Skip the tourist destinations—there’s more to explore!
Words by Christine Van Dyk
Rome was not what I’d imagined. After nine hours on a plane between a family of six and a woman in what I could only assume were pajamas, I rushed off toward my “Italian Holiday.” I had visions of a pastel-colored Vespa and a scarf flying in the wind as I sped through a sepia-toned landscape. Instead, I found myself in line for a coin-operated toilet.
Even before the pandemic, we instinctively knew throngs of tourists posing like Kardashians on the Spanish Steps is far from the golden age of travel. Now, those of us already underwhelmed by “must-see” sights are fearful of major destinations. Second-tier cities, secluded beaches, and mountain retreats have become the only places on our abbreviated bucket lists. Here are seven alternative destinations, lesser-visited locales where travelers can explore while avoiding the masses.
Rocky Mountain Highs in Whitefish, Montana instead of Jackson Hole
More low-key than its neighbor to the south, Whitefish is your jumping off spot for the great outdoors and one of Architectural Digest’s “25 Best Small Towns in America." Hike the Trail of the Cedars or cruise the Going-to-the-Sun Road in Glacier National Park, cast your fly in a nearby river or sip Montana Mules at sunset. During the holidays, join in the Christmas Stroll or hit the slopes from your very own ski-in/ski-out tree house.
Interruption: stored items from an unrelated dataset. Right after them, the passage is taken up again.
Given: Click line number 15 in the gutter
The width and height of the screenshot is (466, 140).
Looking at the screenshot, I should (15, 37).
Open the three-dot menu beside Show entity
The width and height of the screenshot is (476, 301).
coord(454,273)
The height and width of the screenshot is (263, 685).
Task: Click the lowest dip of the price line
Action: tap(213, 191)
Why Chios Makes for a Better Greek Holiday than Mykonos
The smell of roasting lamb drifting across a square shaded by mastic trees is a simple but lasting joy. While the crowds head to Mykonos, Athens, and Santorini, an unexpected discovery awaits on the island of Chios. Besides an 11th century monastery that has been named a UNESCO World Heritage Site, you’ll find ancient seaside watchtowers, steep gorges that shelter hidden beaches, and a monochrome city of black and white “scrafitti.”
California Dreams in San Luis Obispo rather than L.A.
OK, so it’s not a small town, but there are plenty of reasons to visit this second-city, not the least of which is its market. “Farmers” has taken place every Thursday night since the 1800s when locals gathered around a barbecue pit on Higuera Street. Today, growers arrive laden with artichokes the size of melons, and the ringing of the bell by a Cal Poly professor always signifies the market is open for business. You’ll enjoy savory ribs, street music, and puppet shows for the kids. At closing, stumble into a nearby bar or toss a piece of chewing gum on the wall of Bubblegum Alley.
New Smyrna Beach, a Sunshine State of Mind Less Crowded than Miami
There’s plenty of sandy real estate in this small beach-town. From deep sea fishing for reds to kayaking through mangroves and surfing the jetties, it’s the idyllic seaside getaway. Shop and dine in a historic district reminiscent of the coastal towns of the Eastern Seaboard or snap a family pic beside a colorful drive-up motor court. As the day draws to a close, head south for a nighttime shuttle launch or paddle the Indian River Lagoon during a bioluminescence bloom.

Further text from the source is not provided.